* Request 1 *
In the code excerpt, what dataset name is passed to load_dataset?

* Source excerpt *

------------------------------

Import the resulting spreadhsheet

## Translating train

In [None]:
squad = load_dataset("squad_v2", download_mode="force_redownload")

In [None]:
def is_impossible(row):
  if len(row["answers"]["text"]) == 0 and len(row["answers"]["answer_start"]) == 0:
    row['is_impossible'] = True
  else:
    row["is_impossible"] = False
  return row

In [None]:
squad["train"] = squad["train"].map(is_impossible)

In [None]:
# translations = pd.read_excel("translated_train.xlsx")
translations = pd.concat([pd.read_excel("translated_train.xlsx"), pd.read_excel("squad_v2_train_errors.xlsx"), pd.read_excel("squad_v2_train_errors (1).xlsx"), pd.read_excel("squad_v2_train_errors (2).xlsx")], ignore_index=True)

In [None]:
en_mt_dict = dict()

------------------------------

* Information given *
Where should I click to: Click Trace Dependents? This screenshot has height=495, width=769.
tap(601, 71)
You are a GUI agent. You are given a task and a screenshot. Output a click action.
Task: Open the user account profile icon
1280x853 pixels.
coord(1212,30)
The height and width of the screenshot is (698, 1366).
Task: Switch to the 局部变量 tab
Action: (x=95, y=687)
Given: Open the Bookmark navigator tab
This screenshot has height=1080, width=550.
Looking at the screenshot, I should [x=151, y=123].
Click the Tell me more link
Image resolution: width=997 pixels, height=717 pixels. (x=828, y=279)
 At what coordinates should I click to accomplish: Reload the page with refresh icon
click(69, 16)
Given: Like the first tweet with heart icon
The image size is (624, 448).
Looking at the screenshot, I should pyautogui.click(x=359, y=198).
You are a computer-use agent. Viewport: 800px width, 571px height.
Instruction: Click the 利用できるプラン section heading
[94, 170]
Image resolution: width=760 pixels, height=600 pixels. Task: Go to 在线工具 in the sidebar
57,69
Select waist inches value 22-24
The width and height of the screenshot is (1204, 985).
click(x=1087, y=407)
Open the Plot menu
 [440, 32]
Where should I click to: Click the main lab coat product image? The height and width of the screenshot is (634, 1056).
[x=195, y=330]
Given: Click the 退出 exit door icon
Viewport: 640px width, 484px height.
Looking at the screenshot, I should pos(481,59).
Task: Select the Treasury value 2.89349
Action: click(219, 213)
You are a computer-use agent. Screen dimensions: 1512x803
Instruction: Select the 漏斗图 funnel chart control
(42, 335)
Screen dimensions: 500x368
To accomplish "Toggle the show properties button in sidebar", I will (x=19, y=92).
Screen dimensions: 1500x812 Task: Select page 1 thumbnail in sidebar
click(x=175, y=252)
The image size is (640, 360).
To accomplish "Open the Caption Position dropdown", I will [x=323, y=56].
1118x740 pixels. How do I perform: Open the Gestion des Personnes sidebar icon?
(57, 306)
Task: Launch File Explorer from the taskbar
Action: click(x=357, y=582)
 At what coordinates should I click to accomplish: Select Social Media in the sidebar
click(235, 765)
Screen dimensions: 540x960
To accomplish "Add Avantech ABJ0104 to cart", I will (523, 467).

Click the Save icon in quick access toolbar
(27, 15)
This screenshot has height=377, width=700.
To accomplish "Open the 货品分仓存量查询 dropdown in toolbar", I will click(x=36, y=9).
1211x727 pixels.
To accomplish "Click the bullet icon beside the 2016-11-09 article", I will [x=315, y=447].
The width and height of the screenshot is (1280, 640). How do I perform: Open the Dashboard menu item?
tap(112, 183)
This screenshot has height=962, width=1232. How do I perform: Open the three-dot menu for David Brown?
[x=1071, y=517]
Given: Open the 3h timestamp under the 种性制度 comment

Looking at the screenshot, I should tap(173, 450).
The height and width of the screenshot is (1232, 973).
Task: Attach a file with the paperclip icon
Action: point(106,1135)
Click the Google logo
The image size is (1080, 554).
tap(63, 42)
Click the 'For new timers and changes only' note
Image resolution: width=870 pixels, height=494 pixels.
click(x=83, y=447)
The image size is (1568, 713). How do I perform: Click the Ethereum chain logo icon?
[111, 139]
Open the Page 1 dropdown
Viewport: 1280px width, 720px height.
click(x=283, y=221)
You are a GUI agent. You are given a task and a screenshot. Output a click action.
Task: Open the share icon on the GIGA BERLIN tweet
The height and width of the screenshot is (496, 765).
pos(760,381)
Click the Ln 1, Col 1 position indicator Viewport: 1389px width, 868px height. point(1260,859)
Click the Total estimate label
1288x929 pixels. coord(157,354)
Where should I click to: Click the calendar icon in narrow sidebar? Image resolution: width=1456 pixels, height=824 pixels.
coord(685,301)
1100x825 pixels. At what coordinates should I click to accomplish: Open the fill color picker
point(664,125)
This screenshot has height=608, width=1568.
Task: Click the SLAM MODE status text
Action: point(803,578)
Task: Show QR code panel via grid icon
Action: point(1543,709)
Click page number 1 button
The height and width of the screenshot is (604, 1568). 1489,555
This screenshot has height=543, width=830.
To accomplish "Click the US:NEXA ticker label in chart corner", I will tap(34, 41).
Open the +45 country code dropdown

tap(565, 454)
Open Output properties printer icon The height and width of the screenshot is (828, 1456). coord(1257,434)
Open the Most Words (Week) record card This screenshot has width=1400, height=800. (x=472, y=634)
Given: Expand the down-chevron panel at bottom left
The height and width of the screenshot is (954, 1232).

------------------------------

* Request 2 *
Rewrite the entries from "Click the Total estimate label" through "The height and width of the screenshot is (604, 1568).", changing "calendar" to "schedule" and leaving everything else the same.

* Reply 1 *
"squad_v2"

* Reply 2 *
Click the Total estimate label
1288x929 pixels. coord(157,354)
Where should I click to: Click the schedule icon in narrow sidebar? Image resolution: width=1456 pixels, height=824 pixels.
coord(685,301)
1100x825 pixels. At what coordinates should I click to accomplish: Open the fill color picker
point(664,125)
This screenshot has height=608, width=1568.
Task: Click the SLAM MODE status text
Action: point(803,578)
Task: Show QR code panel via grid icon
Action: point(1543,709)
Click page number 1 button
The height and width of the screenshot is (604, 1568). 1489,555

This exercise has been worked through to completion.